▸ **Information provided**:

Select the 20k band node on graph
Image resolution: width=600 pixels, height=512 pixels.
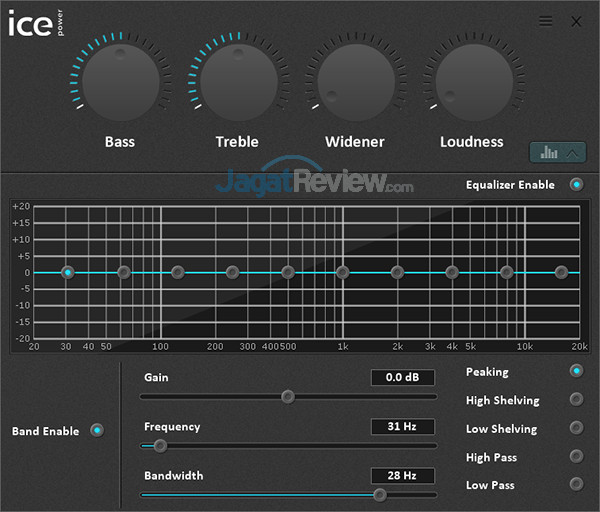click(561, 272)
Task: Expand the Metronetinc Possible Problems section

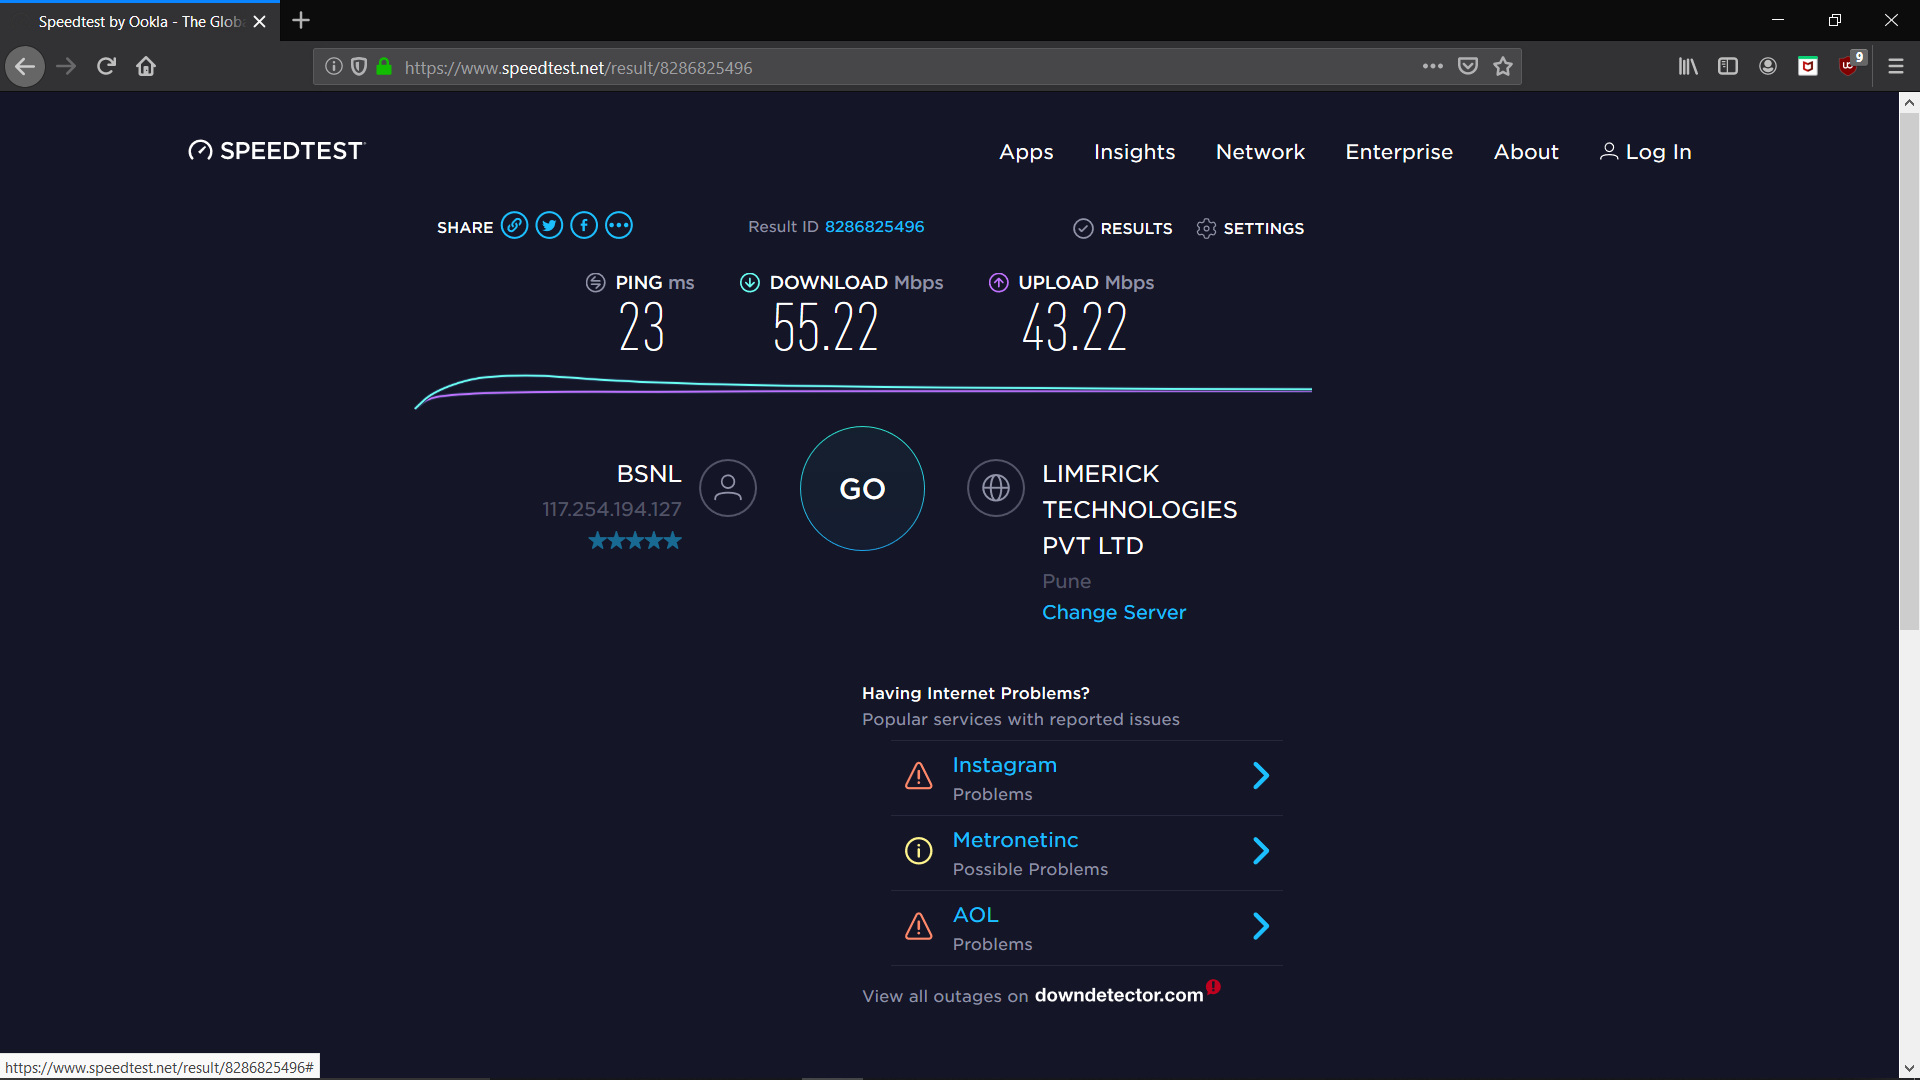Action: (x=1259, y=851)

==

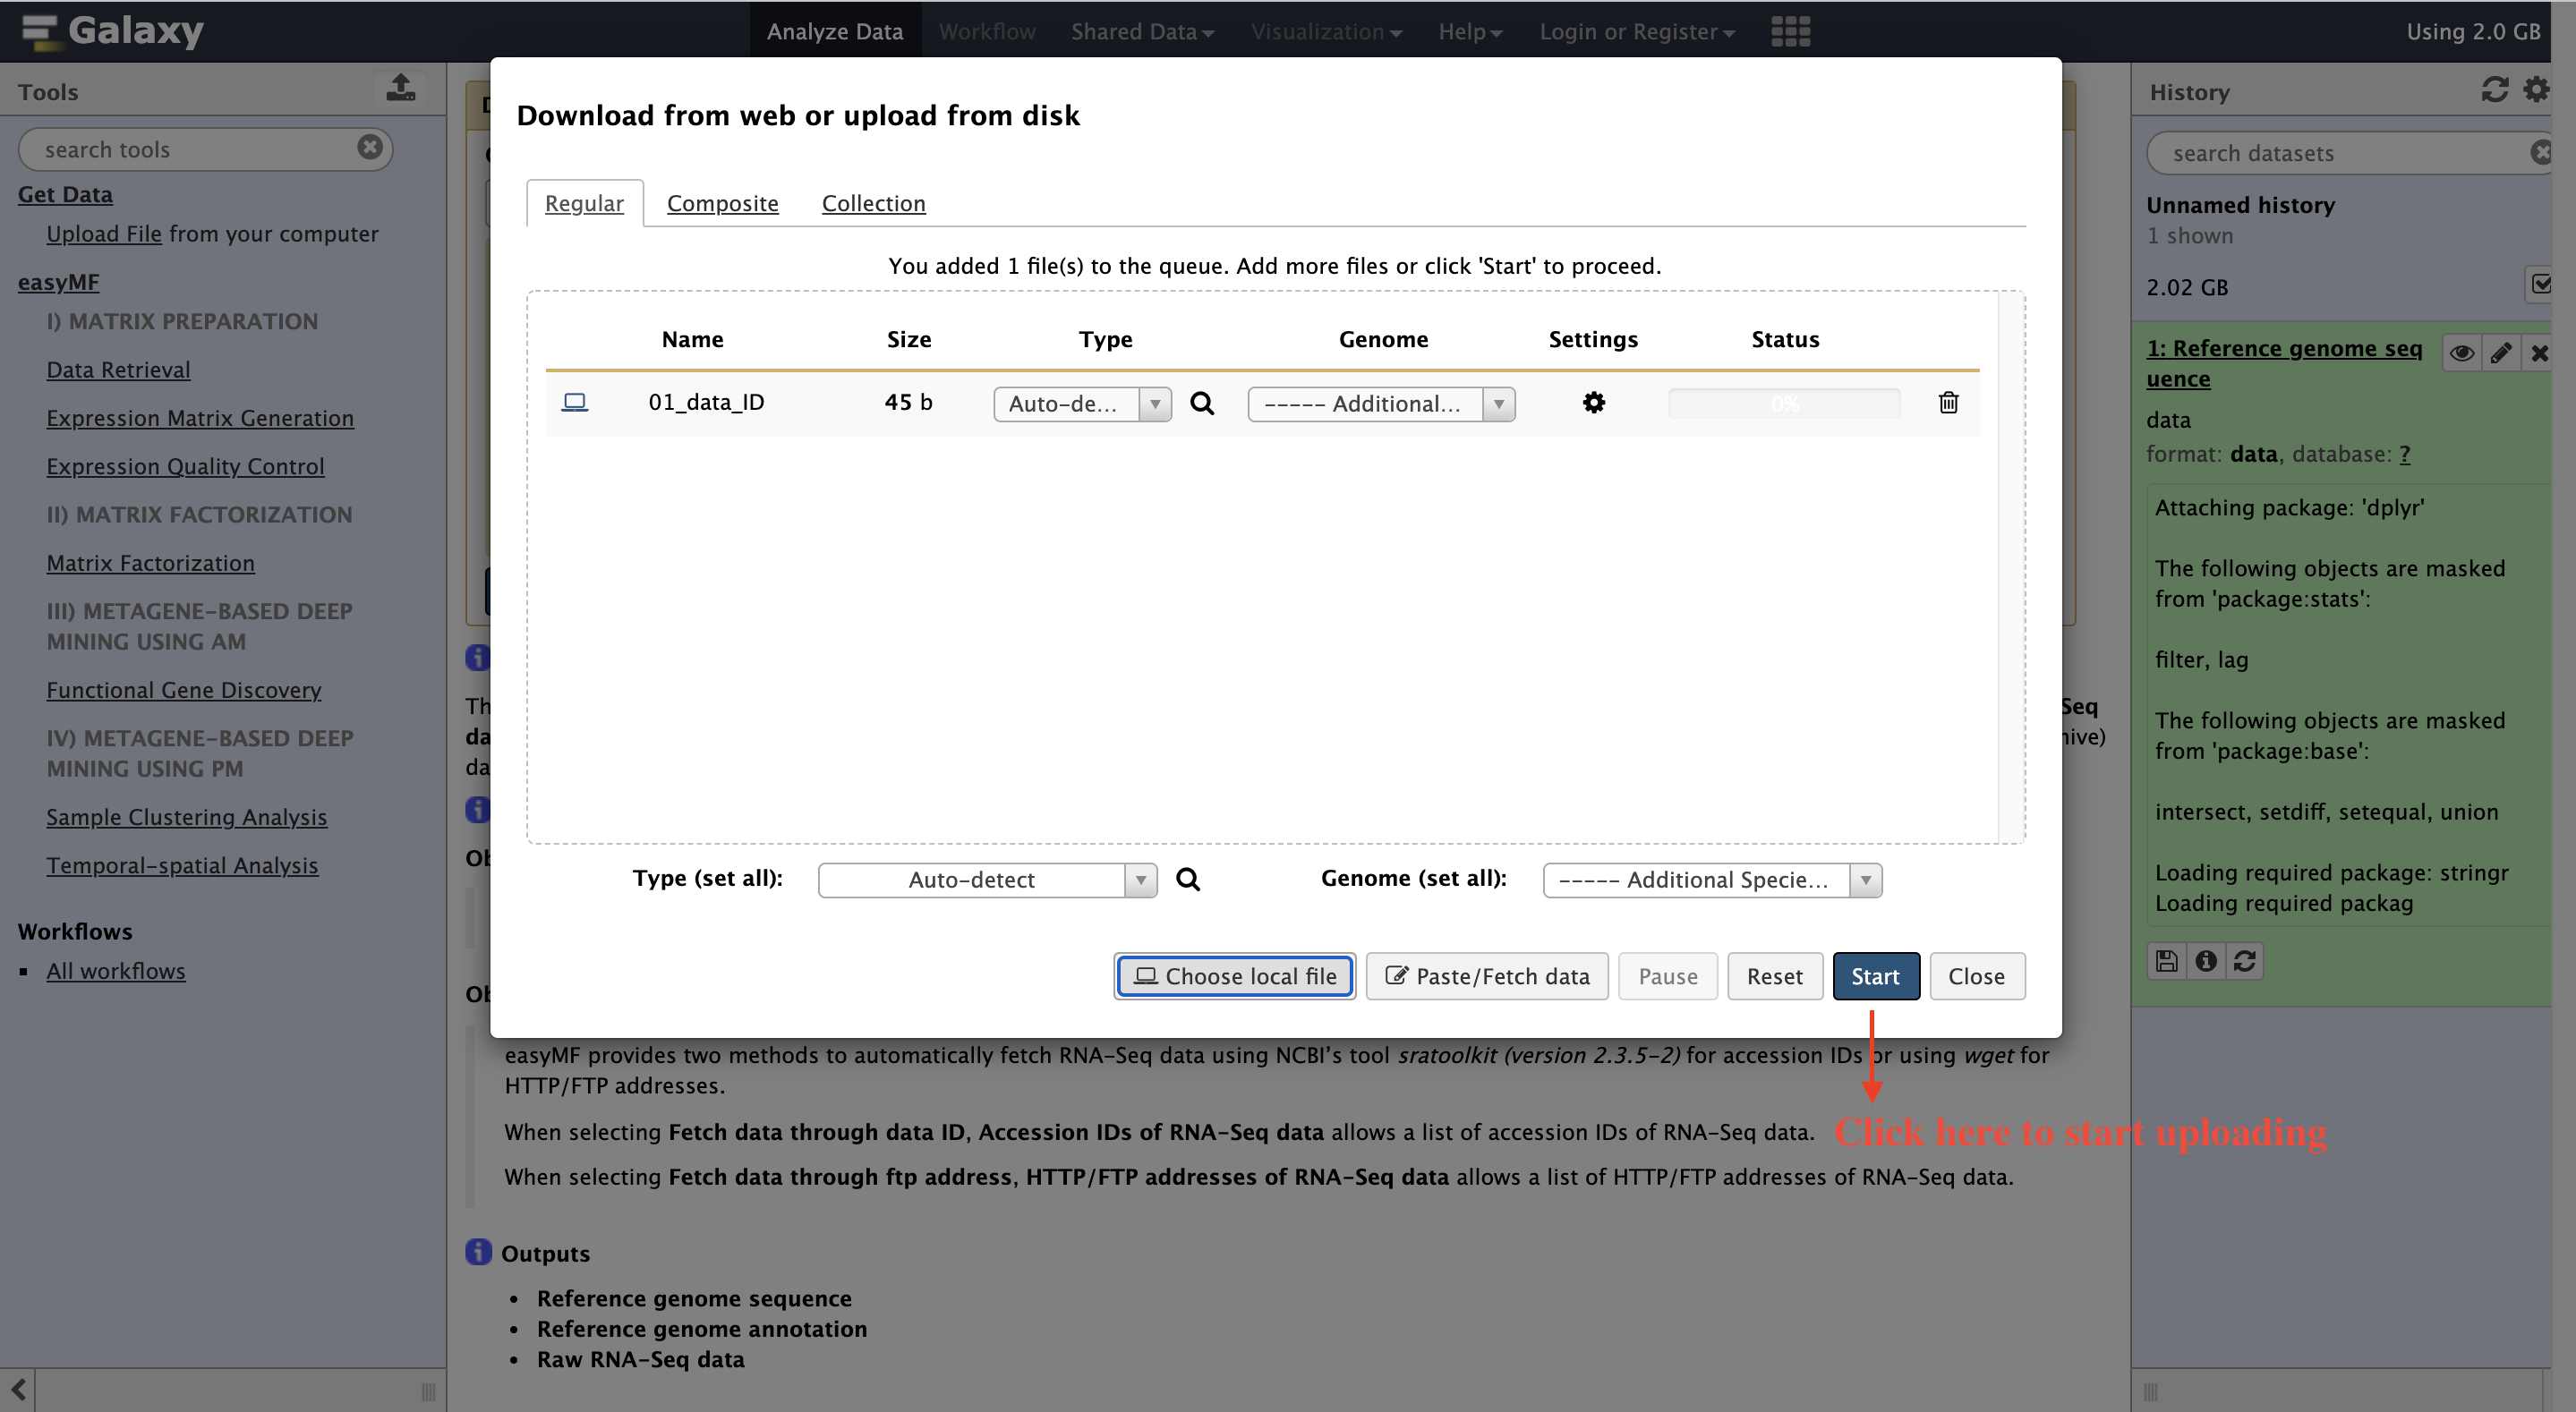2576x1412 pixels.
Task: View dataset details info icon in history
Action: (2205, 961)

▸ **Set task**: Update the rows from the line with "Select the 20k band node on graph" up to and including the line with "Action: (x=1259, y=851)", replacing "Expand" with "Open" and changing nothing else. Leave the pictures out of your answer.

▸ **Exercise answer**:
Select the 20k band node on graph
Image resolution: width=600 pixels, height=512 pixels.
click(561, 272)
Task: Open the Metronetinc Possible Problems section

Action: (x=1259, y=851)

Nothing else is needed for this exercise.